Fournisseurs de Renault dans la Vienne: les Fonderies du Poitou en grève

BORDEAUX, 2 juillet 2020 (AFP) – Les quelque 600 salariés de Liberty Alu Poitou et Liberty Fonderie Poitou, deux équipementiers de la Vienne en grande difficulté ayant Renault pour seul client, ont entamé jeudi une grève pour protester contre le manque d’engagement financier des autorités et de leur actionnaire britannique.

Ce mouvement fait suite à la tenue la veille à Poitiers d’un « comité de suivi territorial » de ces deux sociétés, appelées aussi « Fonderies du Poitou », localisées côte-à-côte à Ingrandes-sur-Vienne, juste au nord de Châtellerault.

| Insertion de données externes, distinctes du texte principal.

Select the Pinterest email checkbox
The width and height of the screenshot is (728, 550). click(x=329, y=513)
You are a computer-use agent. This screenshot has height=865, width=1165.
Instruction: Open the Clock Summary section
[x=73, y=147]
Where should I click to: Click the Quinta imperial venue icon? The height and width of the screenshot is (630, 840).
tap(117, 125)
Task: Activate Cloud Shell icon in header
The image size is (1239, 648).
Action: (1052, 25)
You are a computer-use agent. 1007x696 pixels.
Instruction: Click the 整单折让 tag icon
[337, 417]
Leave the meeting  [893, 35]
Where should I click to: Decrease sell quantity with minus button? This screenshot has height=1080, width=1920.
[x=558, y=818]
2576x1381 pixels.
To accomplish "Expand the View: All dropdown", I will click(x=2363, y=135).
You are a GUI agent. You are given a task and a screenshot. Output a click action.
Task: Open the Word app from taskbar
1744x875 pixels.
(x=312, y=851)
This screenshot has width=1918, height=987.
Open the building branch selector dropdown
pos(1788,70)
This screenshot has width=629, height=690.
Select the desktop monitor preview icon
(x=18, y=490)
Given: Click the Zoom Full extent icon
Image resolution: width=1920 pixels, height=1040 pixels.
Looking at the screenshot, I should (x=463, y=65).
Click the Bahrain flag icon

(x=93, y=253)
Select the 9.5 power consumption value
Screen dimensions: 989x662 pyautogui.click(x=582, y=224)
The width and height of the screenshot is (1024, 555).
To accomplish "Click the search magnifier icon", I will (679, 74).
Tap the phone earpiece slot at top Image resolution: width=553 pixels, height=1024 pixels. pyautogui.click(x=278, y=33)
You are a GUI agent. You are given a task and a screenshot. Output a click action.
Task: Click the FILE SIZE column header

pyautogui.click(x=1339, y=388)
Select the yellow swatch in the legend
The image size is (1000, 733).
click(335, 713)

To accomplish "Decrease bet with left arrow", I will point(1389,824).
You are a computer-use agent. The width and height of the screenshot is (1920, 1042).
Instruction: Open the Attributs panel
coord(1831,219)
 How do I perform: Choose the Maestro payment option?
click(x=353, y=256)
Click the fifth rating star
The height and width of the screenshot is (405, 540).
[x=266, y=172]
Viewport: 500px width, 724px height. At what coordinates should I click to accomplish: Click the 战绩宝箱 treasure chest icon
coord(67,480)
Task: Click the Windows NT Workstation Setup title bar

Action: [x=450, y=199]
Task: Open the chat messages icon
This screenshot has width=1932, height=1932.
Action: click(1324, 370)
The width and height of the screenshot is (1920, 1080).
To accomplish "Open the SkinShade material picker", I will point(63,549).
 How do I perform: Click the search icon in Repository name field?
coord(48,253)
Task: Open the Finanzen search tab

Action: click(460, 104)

Lors de cette réunion à huis clos, où siégeaient des élus, des représentants du personnel, de l’État et de l’actionnaire Liberty House, « il a été annoncé que la région et l’État ne mettraient rien », a résumé à l’AFP Géry Bégeault, délégué CGT pour Liberty Alu.

Ces deux entreprises ont des besoins différents : pour l’alu, il existe un projet d’investissement pour développer une nouvelle culasse Renault. Pour la partie fonte, l’actionnaire ne voit pas d’avenir dans l’automobile et a chargé un cabinet de trouver d’ici la fin juillet un projet de reconversion dans un autre secteur.

Pour la nouvelle culasse, l’actionnaire a déjà engagé 3 millions d’euros, auxquels se sont ajoutés 1,9 million en fonds propres, « mais il manque toujours deux millions (et) ils ont dit qu’il fallait qu’on se débrouille tout seul », résume M. Bégeault.

Pour la fonte, « il n’y a pas de perspective d’avenir », a lancé le délégué CGT de cette branche, M. Thierry Waye. « Tout le monde a donné de l’argent mais il n’y a toujours pas de reconversion ».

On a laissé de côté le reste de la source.